* Selection
========================

1. The important distinction: chunks vs streaming

These are not the same thing.

Term Meaning Good fit for tiny Discord chunks?
Independent chunk transcription Each audio chunk is treated as a complete standalone clip Usually bad
Chunked transcription with overlap/stride Larger chunks are decoded with left/right context so boundary errors are reduced Better
Utterance-based STT VAD detects speech start/end, then STT transcribes the completed utterance Best first version
True streaming ASR Model keeps state/cache and emits partial/final text incrementally Best for low-latency live captions
Raw Discord frame transcription Every small callback/frame goes straight to STT Usually the failure mode

Your current system seems closest to this:

small audio callback
→ immediate STT
→ empty or bad transcript
→ empty transcript still sent to Ollama

That is the wrong shape for Whisper.


2. Why Whisper struggles with your current chunks

Whisper is a sequence-to-sequence model. It is strong, but it expects enough audio context to infer words.

It works best with something like:

1–15 seconds of speech-like audio
mostly intact word boundaries
reasonable volume
correct sample rate
silence/noise trimmed

It works badly with:

0.12–0.36 seconds of audio
half a word
wrong sample rate
wrong dtype
clipping / over-amplification
silence or no-speech
bot TTS leaking into input
Discord receive artifacts

The Whisper-Streaming paper states the key issue directly: Whisper is not designed for real-time transcription, so the authors built a streaming wrapper around it using local agreement and adaptive latency.

That means:

Whisper can be used in streaming systems,
but Whisper itself is not a native streaming recognizer.

3. What “chunking” should mean for Whisper

Bad Whisper chunking:

chunk 1 alone → text?
chunk 2 alone → text?
chunk 3 alone → text?

========================

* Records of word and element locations
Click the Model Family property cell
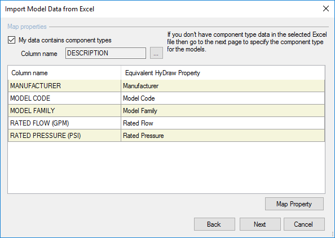The width and height of the screenshot is (335, 238). (223, 111)
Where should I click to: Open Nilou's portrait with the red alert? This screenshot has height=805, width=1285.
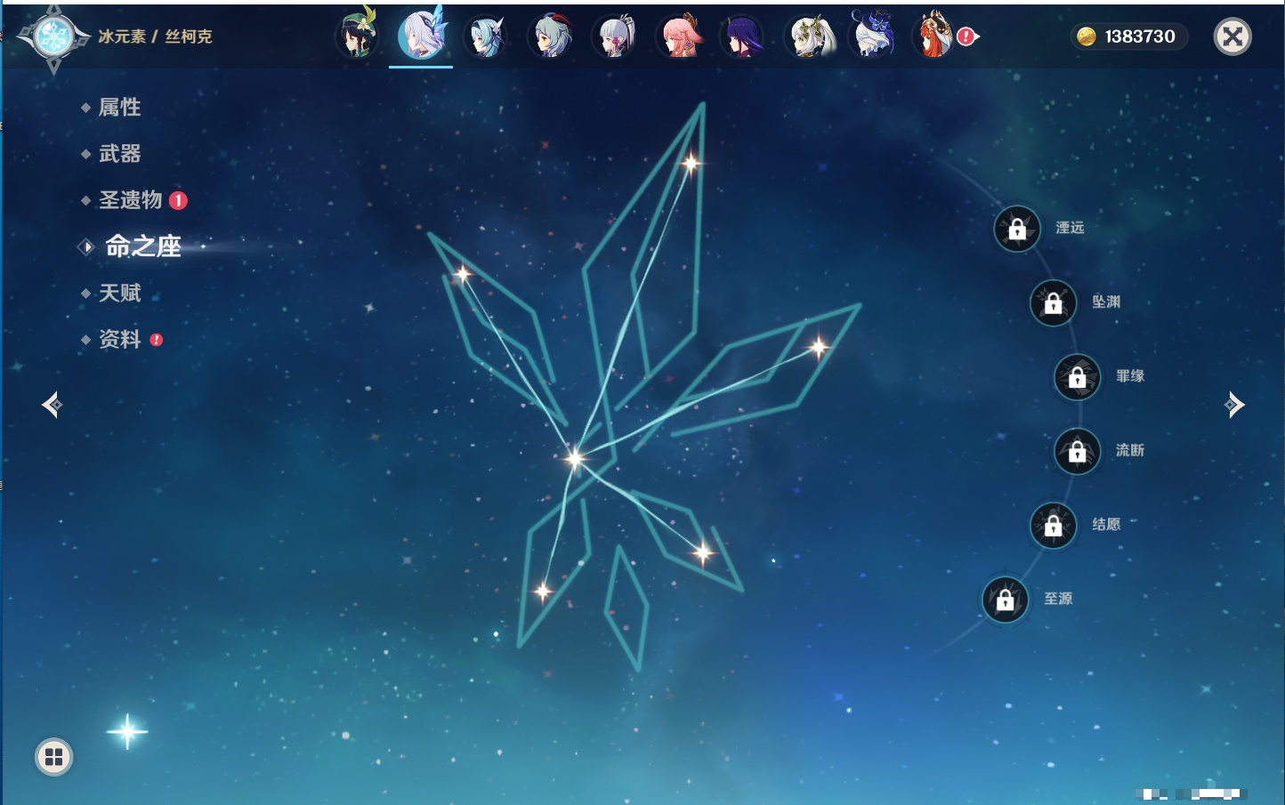[x=934, y=37]
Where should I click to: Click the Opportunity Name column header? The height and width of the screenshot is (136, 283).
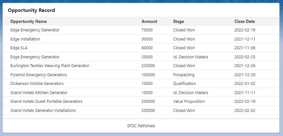pos(29,22)
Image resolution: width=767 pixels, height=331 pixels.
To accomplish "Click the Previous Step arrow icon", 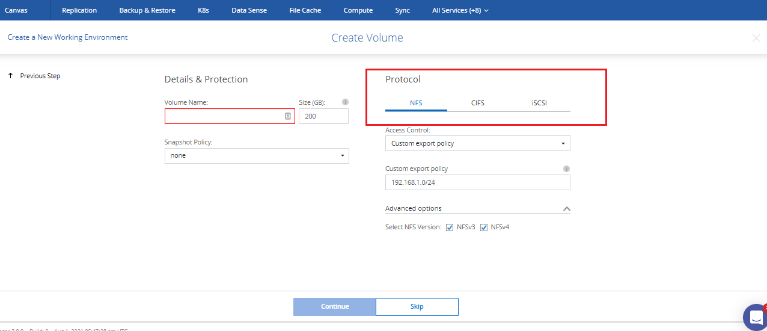I will point(11,76).
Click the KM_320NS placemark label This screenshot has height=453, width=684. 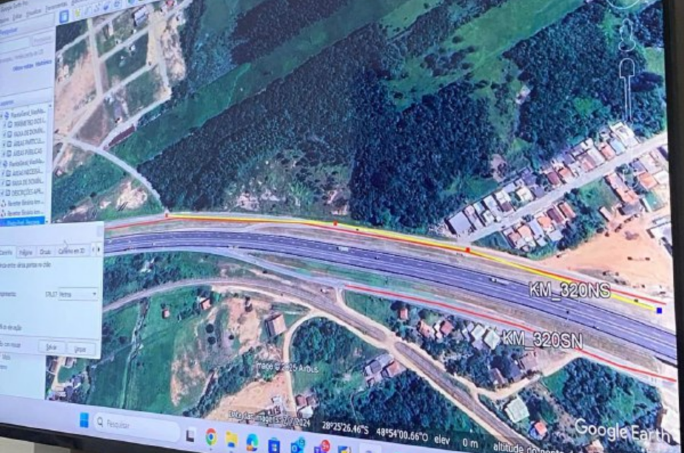tap(570, 290)
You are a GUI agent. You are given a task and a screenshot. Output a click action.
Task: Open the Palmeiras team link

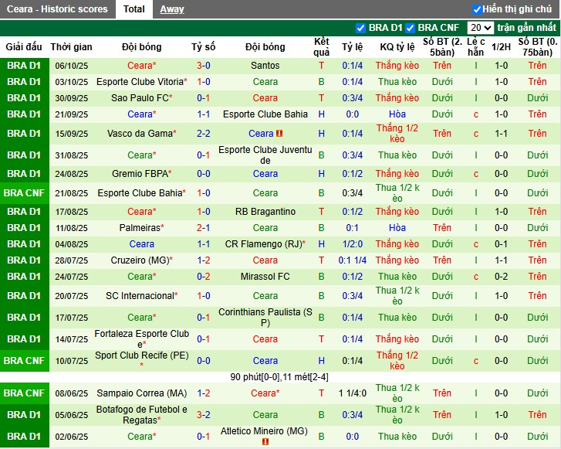pyautogui.click(x=140, y=228)
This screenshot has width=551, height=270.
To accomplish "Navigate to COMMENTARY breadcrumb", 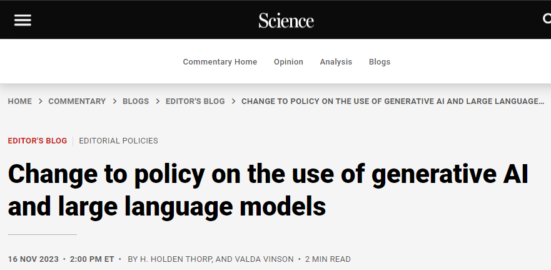I will (77, 101).
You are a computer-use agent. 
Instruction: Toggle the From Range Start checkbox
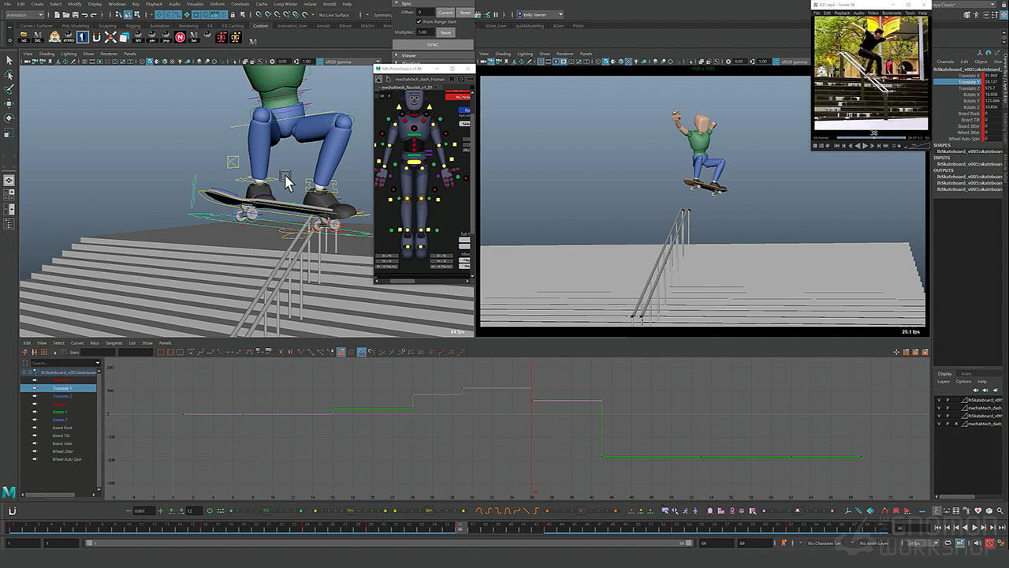419,22
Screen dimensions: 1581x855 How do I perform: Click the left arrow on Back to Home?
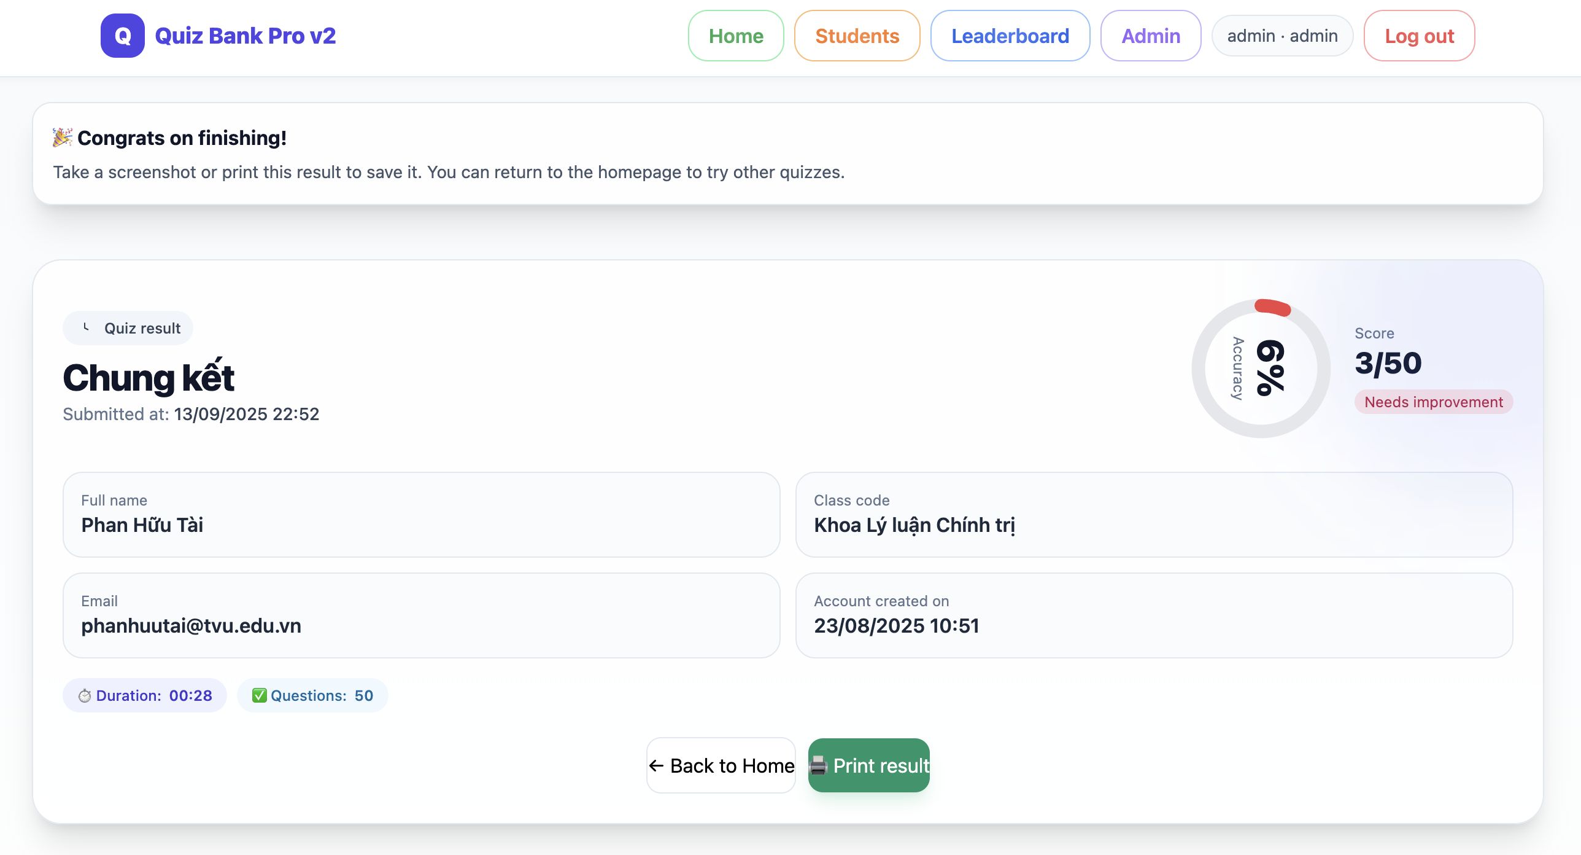coord(656,765)
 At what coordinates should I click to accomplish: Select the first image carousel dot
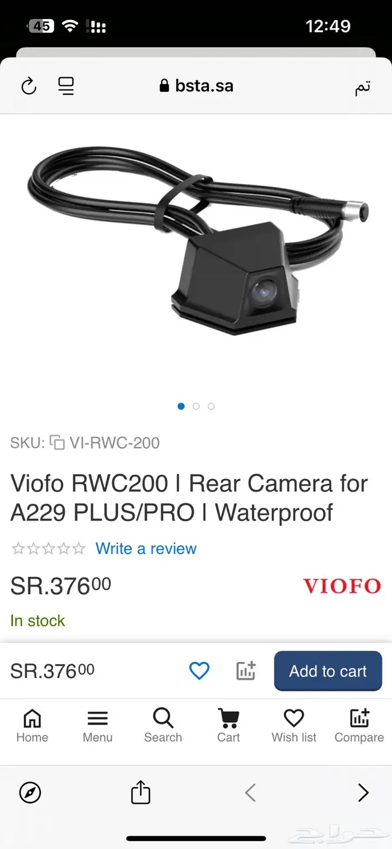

========================

* Challenge
Pick up the explanation of Whisper chunking after its last line and carry it further. None of this data is needed.

* Result
Better Whisper chunking:

audio stream
→ collect 1–5 seconds
→ add overlap/padding
→ transcribe
→ commit only stable/final text

Best first version for your AI VTuber:

audio stream
→ VAD detects speech start
→ buffer while user speaks
→ wait for 700–1200 ms silence
→ transcribe the completed utterance
→ reject empty/garbage
→ send valid text to Ollama

This is not “true streaming,” but it is usually the best first working design for a Discord AI VTuber.


4. Why overlap/stride matters

If you cut audio at arbitrary boundaries, words get chopped.

Example:

chunk 1: "can you hea"
chunk 2: "r me now"

A model may misread both chunks because neither one has the full word boundary context.

Hugging Face’s ASR chunking guide explains this for CTC models such as Wav2Vec2: chunks are decoded with stride/overlap so the model has context around the cut points, and the unreliable edges can be dropped/merged.

The same general idea matters for Whisper too, even though Whisper is not CTC-based:

do not decode arbitrary tiny independent slices

Use:

VAD padding
overlap
larger windows
or utterance-level transcription

5. Can another Hugging Face model handle chunks better?

Yes, but the details matter.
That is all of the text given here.